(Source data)
>>>>

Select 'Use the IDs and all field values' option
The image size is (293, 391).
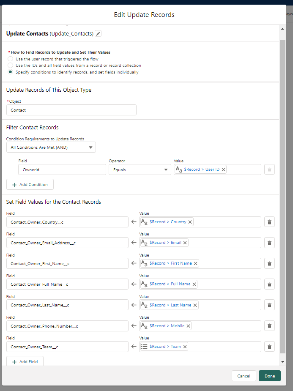click(10, 66)
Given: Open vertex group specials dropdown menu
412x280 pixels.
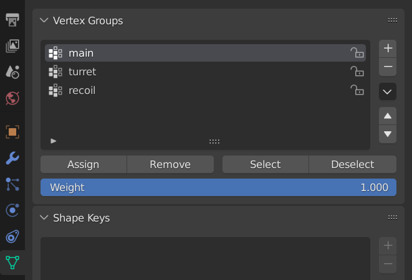Looking at the screenshot, I should (388, 91).
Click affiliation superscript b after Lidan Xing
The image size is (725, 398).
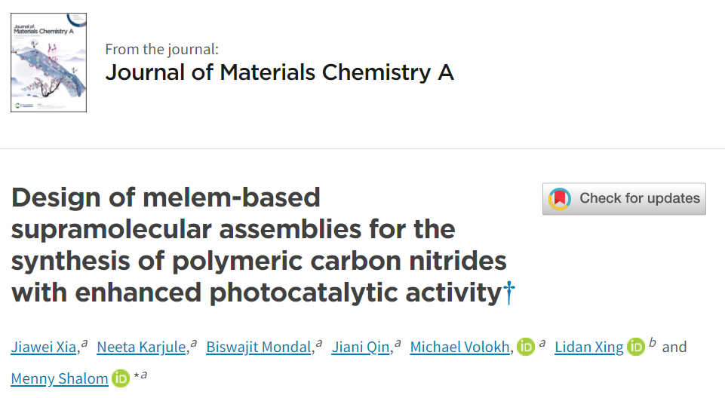click(653, 342)
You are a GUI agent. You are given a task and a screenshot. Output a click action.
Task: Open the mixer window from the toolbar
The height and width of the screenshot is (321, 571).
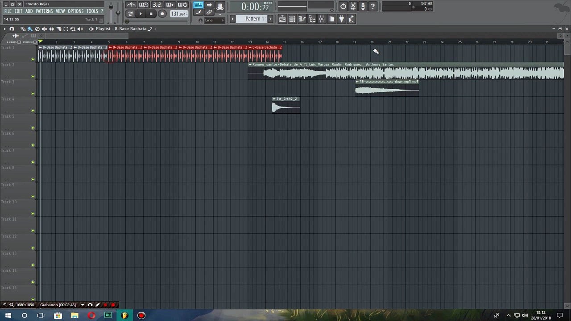coord(322,19)
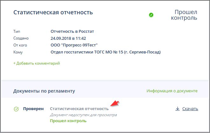Screen dimensions: 210x133
Task: Click the circled checkmark icon next to Проверен
Action: [x=16, y=109]
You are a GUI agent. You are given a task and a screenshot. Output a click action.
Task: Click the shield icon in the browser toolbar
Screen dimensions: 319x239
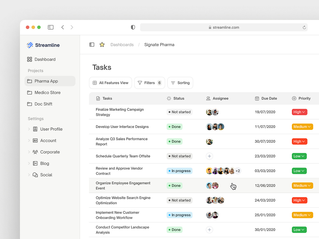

<<<<

_Goal of the exercise_
Please write out, exactly, every line from the line with "Click affiliation superscript" through the final line of the data above, leaving out pictures.

_Solved problem_
Click affiliation superscript b after Lidan Xing
The image size is (725, 398).
click(653, 342)
You are a GUI agent. You are given a task and a screenshot. Output a click action.
Task: Open the mixer window from the toolbar
The height and width of the screenshot is (321, 571).
coord(322,19)
Screen dimensions: 210x133
Task: Click the circled checkmark icon next to Проверен
Action: [x=16, y=109]
You are a GUI agent. You are given a task and a screenshot. Output a click action.
Task: Click the shield icon in the browser toolbar
Screen dimensions: 319x239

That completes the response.